[CUPLIKAN DOKUMEN]

Menyadari ketidakadilan yang memengaruhi perempuan, masyarakat adat, dan kelompok marginal lain menjadi basis riset kami dari awal. Dalam rangka mendukung finalisasi Rencana Aksi Gender CBD, para pakar dari Program Riset Hutan, Pepohonan dan Agroforestri CGIAR (FTA) bekerja sama dengan Sekretariat CBD, menyusun materi untuk mendukung Kerangka Kerja Keanekaragaman Hayati Responsif Gender Pasca-2020. Kami bekerja erat dengan Masyarakat Adat – yang secara efektif menjaga lahan dengan fakta bahwa lahan yang mereka kuasai mencakup 80% keanekaragaman hayati tersisa di dunia, pada hanya 20% wilayah bumi. Salah satu contoh terbaru adalah peta interaktif manajemen hutan masyarakat oleh Masyarakat Adat Amazon Peru.
Agar bermanfaat dan berdaya guna, riset perlu dipaketkan menjadi alat bagi praktisi dan pengambil kebijakan. CIFOR-ICRAF merupakan pusat keeunggulan global, kesehatan tanah dan restorasi lahan, dengan keunggulan laboratorium tanah hidup, sumber daya genetik pohon, serta beragam perangkat seperti Wahana Pengetahuan Pohon Global, Peta Data Daging Satwa Liar, dan Portal Bentang Alam. Terakhir, dikembangkan oleh Afrika untuk masyarakat Afrika, Konsorsium Tanaman Afrika Belum Termanfaatkan menyusun sekuens genome 101 tanaman pangan tradisional Afrika untuk memfasilitasi peningkatan genetik dan menurunkan angka stunting akibat malnutrisi – salah satu isu sentral riset daging satwa liar kami.

[/CUPLIKAN DOKUMEN]
[DAFTAR ENTRI]

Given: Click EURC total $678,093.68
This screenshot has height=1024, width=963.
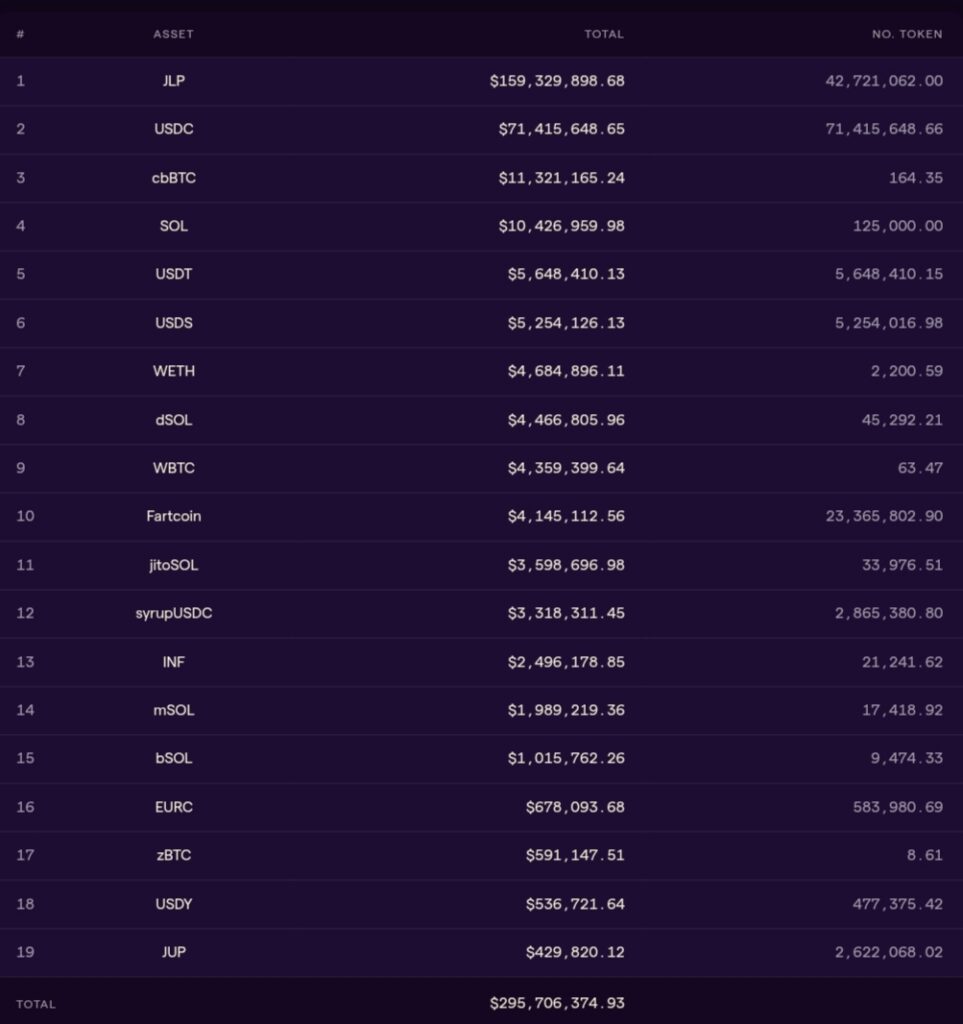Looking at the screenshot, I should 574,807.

[/DAFTAR ENTRI]
[DAFTAR ENTRI]

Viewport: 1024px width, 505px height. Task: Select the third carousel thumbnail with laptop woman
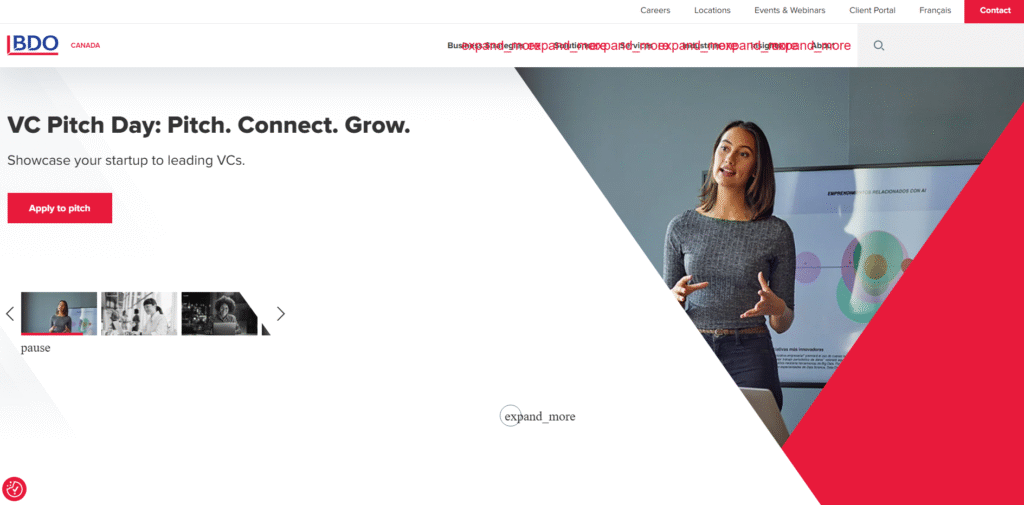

[/DAFTAR ENTRI]

TENTANG TUGAS INI —
Tentukan apakah tiap pernyataan di bawah ini sesuai dengan cuplikan dokumen, lalu jawab ya atau tidak untuk setiap nomor beserta kutipan persis dari cuplikan yang menjadi penentunya.
1. Lahan yang dikuasai Masyarakat Adat mencakup 80% keanekaragaman hayati tersisa di dunia.
2. Konsorsium Tanaman Afrika Belum Termanfaatkan menyusun sekuens genome 200 tanaman pangan tradisional Afrika.
3. Peta interaktif manajemen hutan masyarakat dibuat oleh Masyarakat Adat Amazon Brasil.
Daftar di atas tidak berperan apa pun dalam latihan ini.

JAWABAN LATIHAN —
1. Ya: "lahan yang mereka kuasai mencakup 80% keanekaragaman hayati tersisa di dunia"
2. Tidak: "menyusun sekuens genome 101 tanaman pangan tradisional Afrika"
3. Tidak: "peta interaktif manajemen hutan masyarakat oleh Masyarakat Adat Amazon Peru"